Securities Registration Through Filing or Notification

Instructor: Bianca Ince

Bianca has FINRA Series 7, 63, SIE licenses and has licensing program at her firm for 5+ years.

The Securities Act of 1933 requires that securities be duly registered at the state level, exempt from registration, or sold through an exempt transaction. In this lesson, we will review the process by which securities register at the state level through filing or notification method.

Securities Registration Through Filing or Notification

Say you're the CEO of Fortune-iT company that is already public, with a total of 400,000 shares owned by stockholders. However, Fortune-iT company decides to issue more shares for sale to raise the capital needed to expand the business. What would your company need to do before the additional shares could be offered for sale?

That's right - register the securities! The additional offering would have to be registered with the state administrator before it could be offered for sale.

The Securities Act of 1933 requires that all securities be duly registered at the state level, exempt from registration, or sold through an exempt transaction. A subsequent offer of securities for sale would be duly registered, meaning all registration requirements have been met, through notification/filing.

If the offer does not meet the requirements for registration through filing/notification, the offer would have to be registered through qualification. Let's take a look at what is required to register through filing/notification.

Filing/Notification for Subsequent Offers

Companies will frequently issue more securities for sale after the IPO, primarily to raise additional capital for business operations. If ABC company meets the criteria, the new security offering can be registered through the filing or notification method with the state administrators. The registration would be submitted at both the federal and state level, similar to IPOs registered through coordination.

Criteria for Registration Through Filing/Notification

Let's review the criteria an issuer must meet to register its securities through filing/notification. Issuers must:

  • have a minimum net worth of $4 million or a minimum of $2 million for at least two of last three years
  • not have defaulted on any debt for last 12 months (this includes preferred dividend payments)
  • have been in business for a minimum of 36 months at the time of filing/notification
  • have at least 500 stockholders and at least 400,000 shares outstanding

Securities must being issued must have a minimum bid price as $5/share and be registered with the SEC. It must also have four or more market makers. These are participants in the securities market, such as brokerage houses, that buy and sell securities for their own account.

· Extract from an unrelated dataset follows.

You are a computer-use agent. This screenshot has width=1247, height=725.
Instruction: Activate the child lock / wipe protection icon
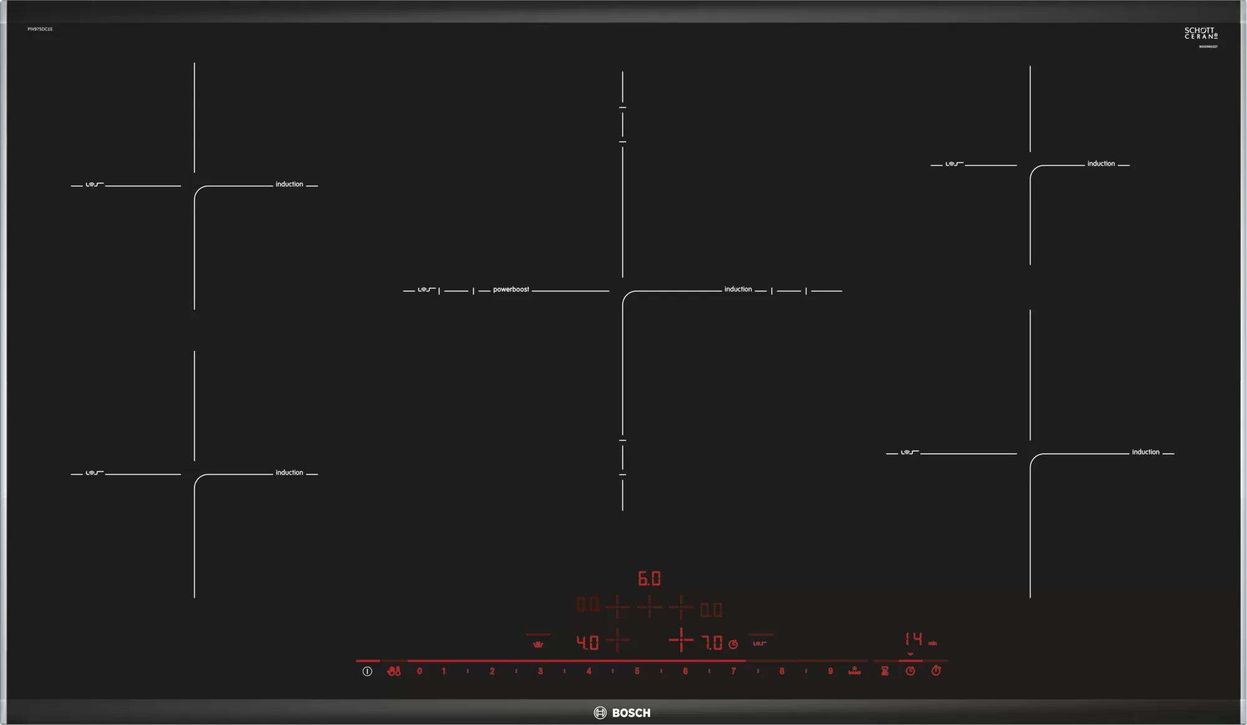click(394, 671)
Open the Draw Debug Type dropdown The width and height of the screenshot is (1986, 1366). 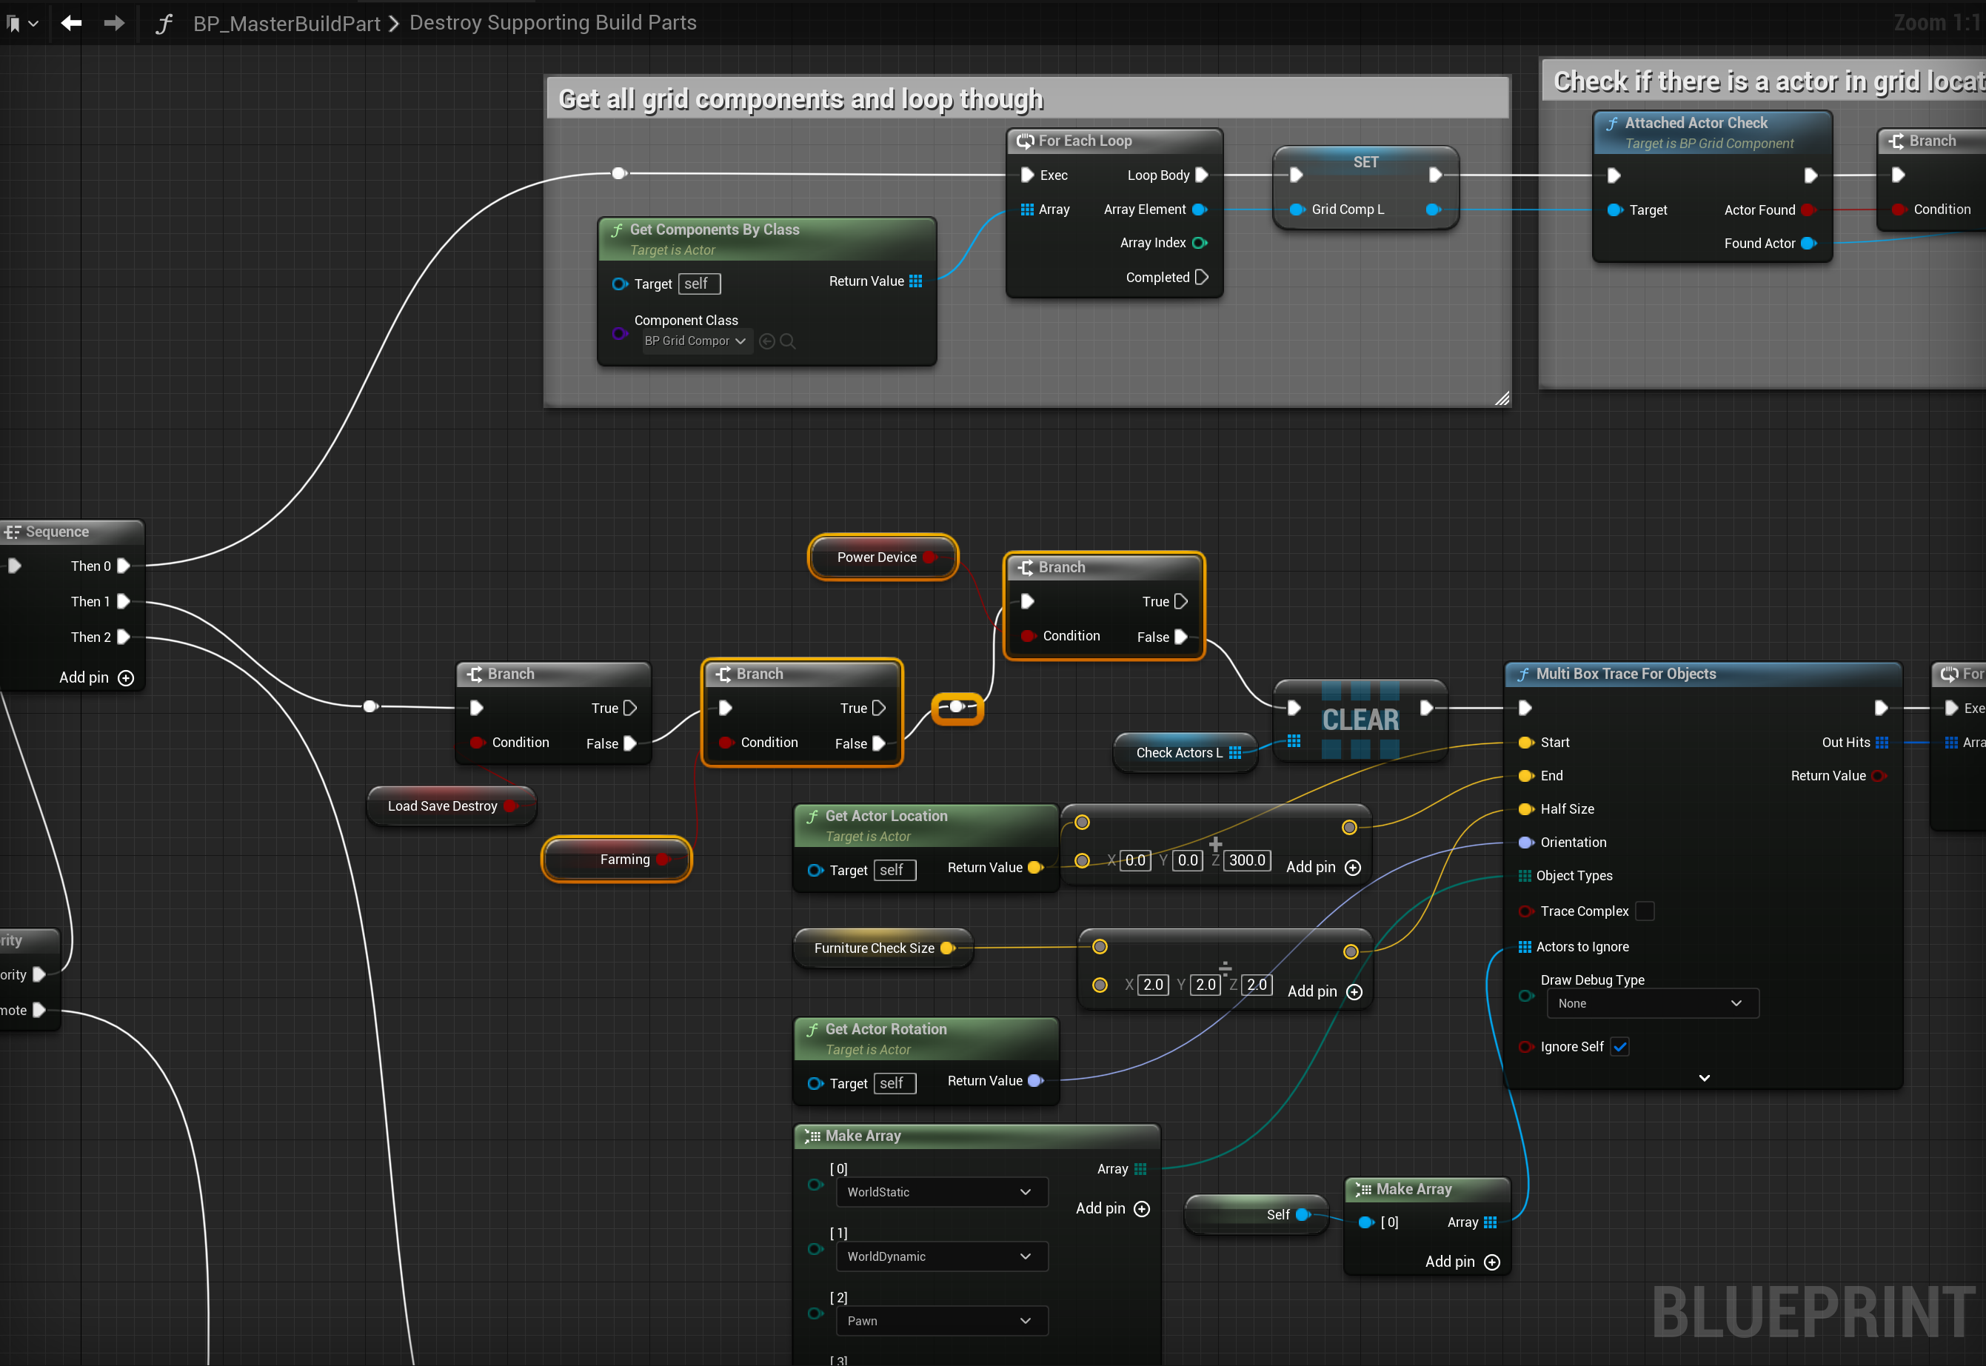click(1652, 1003)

When a money maker purchases the securities of a company, it is an indication that the securities are in demand. The money maker will then sell securities in the market at a profit. Note that a state administrator can require additional criteria or documentation beyond what is listed above. If an issuer does not meet the criteria, they would be required to register the securities through qualification.

Say ABC Inc. is a manufacturing company that has been in business for over ten years. ABC had its IPO one year ago, during which 500,000 shares of their common stock were issued to New York state residents. ABC is planning to expand the business and needs to raise additional capital. They decide to offer 200,000 additional shares to New York residents.

  • ABC Inc.'s current net worth is 7 million
  • Securities are being offered at a bid price of $7/share
  • ABC securities are registered with the SEC, and have 3 money makers on them
  • Company has never defaulted on any debt, including preferred dividend payments
  • ABC has 550,000 shareholders currently

Does ABC Inc meet the criteria to register its securities through filing/notification? The answer is no, as its security falls short of the four market makers (it has only three). ABC would have to register after they met the minimum, or proceed with registering the new issue through qualification.

Registration Statement

Say ABC waits until they meet all the criteria for registering its securities through filing/notification. Now they must prepare a registration statement. This is an official notification to the state administrator that the corporation intends to register additional securities for sale.